Expo 2025 Osaka, Kansai: Japan Now Needs Courage to “Redesign” the Project Itself

On October 20, the Japan Association for the 2025 World Exposition officially requested the national government, Osaka City, and the economic community in the Kansai region to increase the construction budget for the Expo 2025 Osaka, Kansai. This is the second time that the budget has been raised, following December 2020. The construction cost has increased to 235 billion yen, which is 1.9 times greater than the forecast at the time of Osaka, Japan winning the vote to host the 2025 World Expo in 2018. Even though there has been a rapid rise in the cost of construction materials and the cost of labor, the optimistic prospects for the project and over-dependence on the public have been too excessive. It is no wonder that the local economic community in Osaka is reluctant to bear the additional financial burden.

In addition to the delay in the construction of pavilions, the performance of the “flying cars,” a big attraction of the Expo, widely trumpeted by Hirofumi Yoshimura, the governor of Osaka prefecture, by saying, “A flying car will fly around over the Osaka Bay Area as if an ordinary person rides a bicycle.” has been degraded to the level represented by the governor’s revised comment, “It will be enough if it just flies. We cannot expect that it will move around the town like subways from the beginning.” which was made in response to the car manufacturer’s announcement that the mass production would be difficult due to the “delay in obtaining the safety certification.”

Regarding the shortage of funds, it is reported that the Japan World Exposition 1970 Commemorative Fund, which is funded by the revenues from the last Expo in 1970 and provides subsidies for international cultural exchange, academic activities, and educational activities, may be withdrawn. On the other hand, the ruling party’s promotion division, irritated by the delay in construction, has voiced a wild opinion, “We should take extralegal measures to exempt the overtime work for construction from the overtime working regulations and consider the delay a disaster.” The government immediately responded by denying any easing of restrictions on overtime work, but it is clear that the original business plan is now backlogged.

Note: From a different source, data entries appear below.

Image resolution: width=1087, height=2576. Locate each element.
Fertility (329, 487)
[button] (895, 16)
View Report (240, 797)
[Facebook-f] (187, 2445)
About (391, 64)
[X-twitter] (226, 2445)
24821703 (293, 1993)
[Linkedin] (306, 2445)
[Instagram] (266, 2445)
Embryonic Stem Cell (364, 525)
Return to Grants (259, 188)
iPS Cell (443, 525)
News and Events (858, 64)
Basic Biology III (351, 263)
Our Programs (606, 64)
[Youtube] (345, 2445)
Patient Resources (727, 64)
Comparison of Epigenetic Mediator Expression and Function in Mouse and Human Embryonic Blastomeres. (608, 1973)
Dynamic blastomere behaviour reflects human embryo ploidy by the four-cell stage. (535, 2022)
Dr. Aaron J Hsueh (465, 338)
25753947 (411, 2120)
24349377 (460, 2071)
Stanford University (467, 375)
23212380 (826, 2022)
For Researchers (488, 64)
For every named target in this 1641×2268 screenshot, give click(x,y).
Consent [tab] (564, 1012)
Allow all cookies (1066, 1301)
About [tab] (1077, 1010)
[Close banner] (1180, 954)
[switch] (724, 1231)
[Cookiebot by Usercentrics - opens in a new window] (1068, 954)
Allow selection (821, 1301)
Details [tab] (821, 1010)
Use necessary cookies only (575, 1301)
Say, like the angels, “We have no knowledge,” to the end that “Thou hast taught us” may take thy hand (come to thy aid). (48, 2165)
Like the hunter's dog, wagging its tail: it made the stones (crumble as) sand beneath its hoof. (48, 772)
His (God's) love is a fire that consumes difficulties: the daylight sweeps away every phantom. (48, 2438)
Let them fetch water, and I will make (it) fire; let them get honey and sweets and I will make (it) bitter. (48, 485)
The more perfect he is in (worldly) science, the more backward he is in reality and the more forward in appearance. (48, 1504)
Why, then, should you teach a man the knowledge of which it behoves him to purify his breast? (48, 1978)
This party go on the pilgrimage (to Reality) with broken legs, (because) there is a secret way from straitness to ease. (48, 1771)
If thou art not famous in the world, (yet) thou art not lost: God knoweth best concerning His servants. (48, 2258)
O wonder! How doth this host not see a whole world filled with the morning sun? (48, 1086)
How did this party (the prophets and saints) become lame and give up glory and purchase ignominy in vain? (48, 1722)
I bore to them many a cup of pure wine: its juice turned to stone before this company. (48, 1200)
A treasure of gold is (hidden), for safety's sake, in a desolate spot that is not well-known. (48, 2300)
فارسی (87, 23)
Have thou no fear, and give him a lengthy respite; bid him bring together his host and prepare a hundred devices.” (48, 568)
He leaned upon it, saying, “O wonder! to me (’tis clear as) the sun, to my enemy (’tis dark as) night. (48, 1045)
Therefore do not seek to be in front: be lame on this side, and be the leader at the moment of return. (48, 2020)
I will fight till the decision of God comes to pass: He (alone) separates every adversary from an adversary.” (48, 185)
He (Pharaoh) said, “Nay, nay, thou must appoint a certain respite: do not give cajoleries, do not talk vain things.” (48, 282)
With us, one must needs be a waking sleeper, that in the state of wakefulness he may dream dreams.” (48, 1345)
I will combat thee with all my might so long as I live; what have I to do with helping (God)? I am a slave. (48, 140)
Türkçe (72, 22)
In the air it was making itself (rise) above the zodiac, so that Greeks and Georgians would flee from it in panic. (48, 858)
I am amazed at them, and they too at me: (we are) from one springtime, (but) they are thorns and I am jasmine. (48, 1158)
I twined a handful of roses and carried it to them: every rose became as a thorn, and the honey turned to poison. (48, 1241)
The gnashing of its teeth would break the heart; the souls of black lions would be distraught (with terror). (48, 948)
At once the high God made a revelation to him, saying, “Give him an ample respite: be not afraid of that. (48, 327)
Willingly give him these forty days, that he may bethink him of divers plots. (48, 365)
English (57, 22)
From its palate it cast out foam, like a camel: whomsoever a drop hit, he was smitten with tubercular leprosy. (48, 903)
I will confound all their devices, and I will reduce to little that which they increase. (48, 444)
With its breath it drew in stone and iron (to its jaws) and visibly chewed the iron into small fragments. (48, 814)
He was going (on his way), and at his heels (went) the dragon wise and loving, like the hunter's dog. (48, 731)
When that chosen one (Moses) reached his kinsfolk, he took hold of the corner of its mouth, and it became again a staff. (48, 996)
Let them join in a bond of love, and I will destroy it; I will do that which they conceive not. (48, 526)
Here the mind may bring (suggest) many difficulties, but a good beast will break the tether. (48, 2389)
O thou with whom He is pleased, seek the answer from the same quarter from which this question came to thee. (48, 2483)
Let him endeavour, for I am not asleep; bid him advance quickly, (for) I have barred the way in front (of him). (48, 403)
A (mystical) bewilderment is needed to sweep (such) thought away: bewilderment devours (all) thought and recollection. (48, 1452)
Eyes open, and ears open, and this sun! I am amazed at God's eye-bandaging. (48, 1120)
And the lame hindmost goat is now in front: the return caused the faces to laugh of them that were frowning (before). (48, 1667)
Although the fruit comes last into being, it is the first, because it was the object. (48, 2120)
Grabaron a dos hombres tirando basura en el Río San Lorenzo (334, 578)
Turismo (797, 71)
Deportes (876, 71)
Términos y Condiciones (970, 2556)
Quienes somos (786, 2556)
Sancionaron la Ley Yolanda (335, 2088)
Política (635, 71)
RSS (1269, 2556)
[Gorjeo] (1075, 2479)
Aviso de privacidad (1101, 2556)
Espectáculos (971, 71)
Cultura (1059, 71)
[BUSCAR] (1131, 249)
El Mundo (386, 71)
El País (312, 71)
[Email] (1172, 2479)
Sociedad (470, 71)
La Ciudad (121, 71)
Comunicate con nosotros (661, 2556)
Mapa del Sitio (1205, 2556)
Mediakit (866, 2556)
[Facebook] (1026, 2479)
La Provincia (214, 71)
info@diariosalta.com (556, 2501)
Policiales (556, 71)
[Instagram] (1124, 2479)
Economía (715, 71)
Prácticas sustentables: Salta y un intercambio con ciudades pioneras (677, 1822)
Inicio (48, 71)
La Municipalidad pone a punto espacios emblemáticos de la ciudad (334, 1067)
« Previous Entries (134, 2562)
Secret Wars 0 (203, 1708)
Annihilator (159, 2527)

When I asked “Dai-chan,” a generative AI-powered chatbot service provided by Osaka Prefecture, about the success or failure of the Expo, it replied in the Osaka dialect, “Unfortunately, it was canceled.” This may be a laughable response, but the main theme of the Expo “Designing Future Society for Our Lives,” has been fading, and holding the Expo itself is becoming the objective. In 2014, the bidding activities for the Expo began with the hope that the project would be a “trigger for growth” in the Kansai region. On the other hand, there are some people who believe that the Expo is “intended to ‘kill two birds with one stone’ by increasing the profitability of the integrated resort (IR) business, by having the Expo take over the cost of infrastructure development, including the elimination of soft ground.” Anyway, even if the Expo could end in the black, the temporary economic surge in Japan from the event will not be the basis for sustainable development. The Showa era is already long gone. Japan could fall to the fourth largest GDP in the world at any moment, and the Expo is not the right place to invest our taxes.